RECORD EXTRACTS section start

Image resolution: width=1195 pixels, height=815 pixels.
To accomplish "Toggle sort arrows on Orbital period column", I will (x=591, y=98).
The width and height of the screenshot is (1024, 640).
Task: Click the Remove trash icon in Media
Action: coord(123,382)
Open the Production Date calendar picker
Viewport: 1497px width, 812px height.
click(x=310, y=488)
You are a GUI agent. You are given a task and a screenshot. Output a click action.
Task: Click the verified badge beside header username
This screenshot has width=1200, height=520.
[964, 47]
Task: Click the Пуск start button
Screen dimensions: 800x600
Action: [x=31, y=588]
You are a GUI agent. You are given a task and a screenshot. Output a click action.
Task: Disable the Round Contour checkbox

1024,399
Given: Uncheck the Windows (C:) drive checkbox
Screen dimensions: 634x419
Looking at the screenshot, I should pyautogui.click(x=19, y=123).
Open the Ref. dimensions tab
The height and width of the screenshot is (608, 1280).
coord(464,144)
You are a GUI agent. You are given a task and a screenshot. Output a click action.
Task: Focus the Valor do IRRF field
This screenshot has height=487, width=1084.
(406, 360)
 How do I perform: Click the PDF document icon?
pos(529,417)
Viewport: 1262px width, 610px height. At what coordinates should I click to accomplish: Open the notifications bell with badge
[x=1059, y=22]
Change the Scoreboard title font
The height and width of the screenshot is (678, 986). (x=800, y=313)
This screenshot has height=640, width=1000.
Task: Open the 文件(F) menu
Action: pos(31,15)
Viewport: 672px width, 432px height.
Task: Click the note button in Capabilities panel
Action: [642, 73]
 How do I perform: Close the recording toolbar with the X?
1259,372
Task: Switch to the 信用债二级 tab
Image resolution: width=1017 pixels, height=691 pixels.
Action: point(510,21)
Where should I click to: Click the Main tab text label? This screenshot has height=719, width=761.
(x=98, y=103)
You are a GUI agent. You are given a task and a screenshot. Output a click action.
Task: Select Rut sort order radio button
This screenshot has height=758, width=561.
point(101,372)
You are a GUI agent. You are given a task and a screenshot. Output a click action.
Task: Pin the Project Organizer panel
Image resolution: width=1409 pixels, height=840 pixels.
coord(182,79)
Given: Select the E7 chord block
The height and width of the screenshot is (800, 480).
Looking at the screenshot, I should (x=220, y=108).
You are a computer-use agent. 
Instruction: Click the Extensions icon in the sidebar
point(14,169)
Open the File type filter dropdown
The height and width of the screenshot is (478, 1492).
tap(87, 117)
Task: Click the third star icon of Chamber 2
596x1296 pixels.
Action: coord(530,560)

RECORD EXTRACTS section end

*ASSIGNED TASK*
Output every line of the listing word for word.

*YOUR SOLUTION*
Image resolution: width=1195 pixels, height=815 pixels.
To accomplish "Toggle sort arrows on Orbital period column", I will (x=591, y=98).
The width and height of the screenshot is (1024, 640).
Task: Click the Remove trash icon in Media
Action: coord(123,382)
Open the Production Date calendar picker
Viewport: 1497px width, 812px height.
click(x=310, y=488)
You are a GUI agent. You are given a task and a screenshot. Output a click action.
Task: Click the verified badge beside header username
This screenshot has width=1200, height=520.
[964, 47]
Task: Click the Пуск start button
Screen dimensions: 800x600
Action: [x=31, y=588]
You are a GUI agent. You are given a task and a screenshot. Output a click action.
Task: Disable the Round Contour checkbox

1024,399
Given: Uncheck the Windows (C:) drive checkbox
Screen dimensions: 634x419
Looking at the screenshot, I should pyautogui.click(x=19, y=123).
Open the Ref. dimensions tab
The height and width of the screenshot is (608, 1280).
coord(464,144)
You are a GUI agent. You are given a task and a screenshot. Output a click action.
Task: Focus the Valor do IRRF field
This screenshot has height=487, width=1084.
(406, 360)
 How do I perform: Click the PDF document icon?
pos(529,417)
Viewport: 1262px width, 610px height. At what coordinates should I click to accomplish: Open the notifications bell with badge
[x=1059, y=22]
Change the Scoreboard title font
The height and width of the screenshot is (678, 986). (x=800, y=313)
This screenshot has height=640, width=1000.
Task: Open the 文件(F) menu
Action: pos(31,15)
Viewport: 672px width, 432px height.
Task: Click the note button in Capabilities panel
Action: [642, 73]
 How do I perform: Close the recording toolbar with the X?
1259,372
Task: Switch to the 信用债二级 tab
Image resolution: width=1017 pixels, height=691 pixels.
Action: point(510,21)
Where should I click to: Click the Main tab text label? This screenshot has height=719, width=761.
(x=98, y=103)
You are a GUI agent. You are given a task and a screenshot. Output a click action.
Task: Select Rut sort order radio button
This screenshot has height=758, width=561.
point(101,372)
You are a GUI agent. You are given a task and a screenshot. Output a click action.
Task: Pin the Project Organizer panel
Image resolution: width=1409 pixels, height=840 pixels.
coord(182,79)
Given: Select the E7 chord block
The height and width of the screenshot is (800, 480).
Looking at the screenshot, I should (x=220, y=108).
You are a computer-use agent. 
Instruction: Click the Extensions icon in the sidebar
point(14,169)
Open the File type filter dropdown
The height and width of the screenshot is (478, 1492).
tap(87, 117)
Task: Click the third star icon of Chamber 2
596x1296 pixels.
Action: coord(530,560)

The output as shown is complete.